> ABOUT THIS EXERCISE: Return every record below exactly as given.

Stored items
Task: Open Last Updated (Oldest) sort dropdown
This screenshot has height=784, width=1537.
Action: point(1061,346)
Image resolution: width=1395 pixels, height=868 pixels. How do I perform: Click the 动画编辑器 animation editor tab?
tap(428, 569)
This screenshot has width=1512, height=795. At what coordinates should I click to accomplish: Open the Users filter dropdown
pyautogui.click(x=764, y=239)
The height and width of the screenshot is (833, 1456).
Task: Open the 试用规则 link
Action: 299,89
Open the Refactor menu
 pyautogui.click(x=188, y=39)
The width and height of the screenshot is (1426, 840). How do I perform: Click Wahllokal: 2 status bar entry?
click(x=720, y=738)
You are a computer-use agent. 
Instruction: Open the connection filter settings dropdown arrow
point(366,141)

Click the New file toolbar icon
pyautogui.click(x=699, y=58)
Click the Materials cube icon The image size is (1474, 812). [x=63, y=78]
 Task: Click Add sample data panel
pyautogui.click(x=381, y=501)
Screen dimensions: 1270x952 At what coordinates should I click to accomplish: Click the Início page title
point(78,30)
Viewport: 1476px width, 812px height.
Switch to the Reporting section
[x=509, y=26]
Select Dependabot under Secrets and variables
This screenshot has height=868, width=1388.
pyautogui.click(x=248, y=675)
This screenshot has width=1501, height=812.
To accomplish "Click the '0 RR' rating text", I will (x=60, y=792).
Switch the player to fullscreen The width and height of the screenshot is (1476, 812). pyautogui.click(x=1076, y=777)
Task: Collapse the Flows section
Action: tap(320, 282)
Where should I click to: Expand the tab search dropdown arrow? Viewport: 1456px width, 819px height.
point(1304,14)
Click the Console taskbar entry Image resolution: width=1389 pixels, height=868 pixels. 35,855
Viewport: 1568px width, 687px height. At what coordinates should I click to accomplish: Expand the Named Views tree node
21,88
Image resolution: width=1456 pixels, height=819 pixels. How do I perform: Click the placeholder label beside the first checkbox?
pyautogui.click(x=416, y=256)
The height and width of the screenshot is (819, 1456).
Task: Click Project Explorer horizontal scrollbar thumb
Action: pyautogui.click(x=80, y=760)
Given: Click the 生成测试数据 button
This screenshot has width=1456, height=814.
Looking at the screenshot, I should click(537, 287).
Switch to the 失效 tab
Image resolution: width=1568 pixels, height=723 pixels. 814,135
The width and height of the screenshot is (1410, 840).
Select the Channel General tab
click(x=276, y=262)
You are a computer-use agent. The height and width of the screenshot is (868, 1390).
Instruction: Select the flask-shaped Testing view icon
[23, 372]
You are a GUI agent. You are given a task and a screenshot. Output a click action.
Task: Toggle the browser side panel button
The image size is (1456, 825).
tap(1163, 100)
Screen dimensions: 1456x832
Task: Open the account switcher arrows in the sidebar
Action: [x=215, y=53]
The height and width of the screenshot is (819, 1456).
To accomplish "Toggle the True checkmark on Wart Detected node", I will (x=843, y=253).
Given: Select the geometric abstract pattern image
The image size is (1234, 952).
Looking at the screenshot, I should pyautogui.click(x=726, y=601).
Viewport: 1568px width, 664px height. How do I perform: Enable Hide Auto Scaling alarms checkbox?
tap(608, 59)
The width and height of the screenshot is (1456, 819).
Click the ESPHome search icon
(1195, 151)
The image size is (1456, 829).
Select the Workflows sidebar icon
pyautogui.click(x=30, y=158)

> ANSWER:
Task: Open Last Updated (Oldest) sort dropdown
This screenshot has height=784, width=1537.
Action: point(1061,346)
Image resolution: width=1395 pixels, height=868 pixels. How do I perform: Click the 动画编辑器 animation editor tab?
tap(428, 569)
This screenshot has width=1512, height=795. At what coordinates should I click to accomplish: Open the Users filter dropdown
pyautogui.click(x=764, y=239)
The height and width of the screenshot is (833, 1456).
Task: Open the 试用规则 link
Action: 299,89
Open the Refactor menu
 pyautogui.click(x=188, y=39)
The width and height of the screenshot is (1426, 840). How do I perform: Click Wahllokal: 2 status bar entry?
click(x=720, y=738)
You are a computer-use agent. 
Instruction: Open the connection filter settings dropdown arrow
point(366,141)

Click the New file toolbar icon
pyautogui.click(x=699, y=58)
Click the Materials cube icon The image size is (1474, 812). [x=63, y=78]
 Task: Click Add sample data panel
pyautogui.click(x=381, y=501)
Screen dimensions: 1270x952 At what coordinates should I click to accomplish: Click the Início page title
point(78,30)
Viewport: 1476px width, 812px height.
Switch to the Reporting section
[x=509, y=26]
Select Dependabot under Secrets and variables
This screenshot has height=868, width=1388.
pyautogui.click(x=248, y=675)
This screenshot has width=1501, height=812.
To accomplish "Click the '0 RR' rating text", I will (x=60, y=792).
Switch the player to fullscreen The width and height of the screenshot is (1476, 812). pyautogui.click(x=1076, y=777)
Task: Collapse the Flows section
Action: tap(320, 282)
Where should I click to: Expand the tab search dropdown arrow? Viewport: 1456px width, 819px height.
point(1304,14)
Click the Console taskbar entry Image resolution: width=1389 pixels, height=868 pixels. 35,855
Viewport: 1568px width, 687px height. At what coordinates should I click to accomplish: Expand the Named Views tree node
21,88
Image resolution: width=1456 pixels, height=819 pixels. How do I perform: Click the placeholder label beside the first checkbox?
pyautogui.click(x=416, y=256)
The height and width of the screenshot is (819, 1456).
Task: Click Project Explorer horizontal scrollbar thumb
Action: pyautogui.click(x=80, y=760)
Given: Click the 生成测试数据 button
This screenshot has width=1456, height=814.
Looking at the screenshot, I should click(537, 287).
Switch to the 失效 tab
Image resolution: width=1568 pixels, height=723 pixels. 814,135
The width and height of the screenshot is (1410, 840).
Select the Channel General tab
click(x=276, y=262)
You are a computer-use agent. The height and width of the screenshot is (868, 1390).
Instruction: Select the flask-shaped Testing view icon
[23, 372]
You are a GUI agent. You are given a task and a screenshot. Output a click action.
Task: Toggle the browser side panel button
The image size is (1456, 825).
tap(1163, 100)
Screen dimensions: 1456x832
Task: Open the account switcher arrows in the sidebar
Action: [x=215, y=53]
The height and width of the screenshot is (819, 1456).
To accomplish "Toggle the True checkmark on Wart Detected node", I will (x=843, y=253).
Given: Select the geometric abstract pattern image
The image size is (1234, 952).
Looking at the screenshot, I should pyautogui.click(x=726, y=601).
Viewport: 1568px width, 664px height. How do I perform: Enable Hide Auto Scaling alarms checkbox?
tap(608, 59)
The width and height of the screenshot is (1456, 819).
Click the ESPHome search icon
(1195, 151)
The image size is (1456, 829).
Select the Workflows sidebar icon
pyautogui.click(x=30, y=158)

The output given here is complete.